La nuit était fraîche, et le ciel étoilé. Le chevalier déchu pris une inspiration profonde. L’air froid chargé des odeurs de l’hiver approchant s’infiltrat avec difficulté dans ses narines obstruées de bubons douloureux, lui apportant un brin de lucidité. Il prit d’un pas vif la direction de l’ancien moulin de Violecée, où Isabelle de Barbouin-Bestu avait établi son domaine.

La roue à aubes reposait brisée et à moitié carbonisée dans le cours d’eau jouxtant la demeure, le moignon d’axe pourrissant dépassant du mur de pierre. Le toit avait été réparé avec les moyens du bord : bardeaux, chaume… Aucun des membres de la communauté ne savait faire ça, mais un petit groupe composé du Jean, du Charles et même de Messire Edmond le Bon s’était dévoué à cette cause, et avait entrepris de réparer du mieux qu’ils le pouvaient les toits des bâtiments utilisés. Et ils y étaient plutôt bien parvenu, puisque personne ne se plaignait d’infiltration d’eau démesurées. Quelques gouttes lors des fortes pluies, mais rien que de très normal quand nul ne pouvait se permettre d’avoir un toit de tuiles ou de lauses.
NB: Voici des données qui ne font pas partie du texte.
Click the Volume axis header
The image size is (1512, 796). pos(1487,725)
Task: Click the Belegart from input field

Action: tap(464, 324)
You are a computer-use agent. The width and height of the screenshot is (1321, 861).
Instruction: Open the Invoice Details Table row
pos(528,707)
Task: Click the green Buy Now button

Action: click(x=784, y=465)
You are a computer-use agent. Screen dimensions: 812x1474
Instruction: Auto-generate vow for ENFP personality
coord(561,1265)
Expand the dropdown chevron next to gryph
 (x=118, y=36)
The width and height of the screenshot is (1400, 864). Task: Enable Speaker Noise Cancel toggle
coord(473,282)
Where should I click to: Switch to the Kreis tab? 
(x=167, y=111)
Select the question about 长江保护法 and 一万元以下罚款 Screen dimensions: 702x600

Énieul s’arrêta devant la porte et toqua discrètement. On vint rapidement lui ouvrir, et il entra dans la pièce réchauffée par un feu de bois crépitant. Le serf de Madame de Barbouin-Bestu s’écarta la tête penchée pour le laisser passer, mais Énieul ne lui accorda même pas un regard, et sans attendre l’invitation de la maîtresse de maison, alla s’installer sur un des lourds fauteuils près de la cheminée.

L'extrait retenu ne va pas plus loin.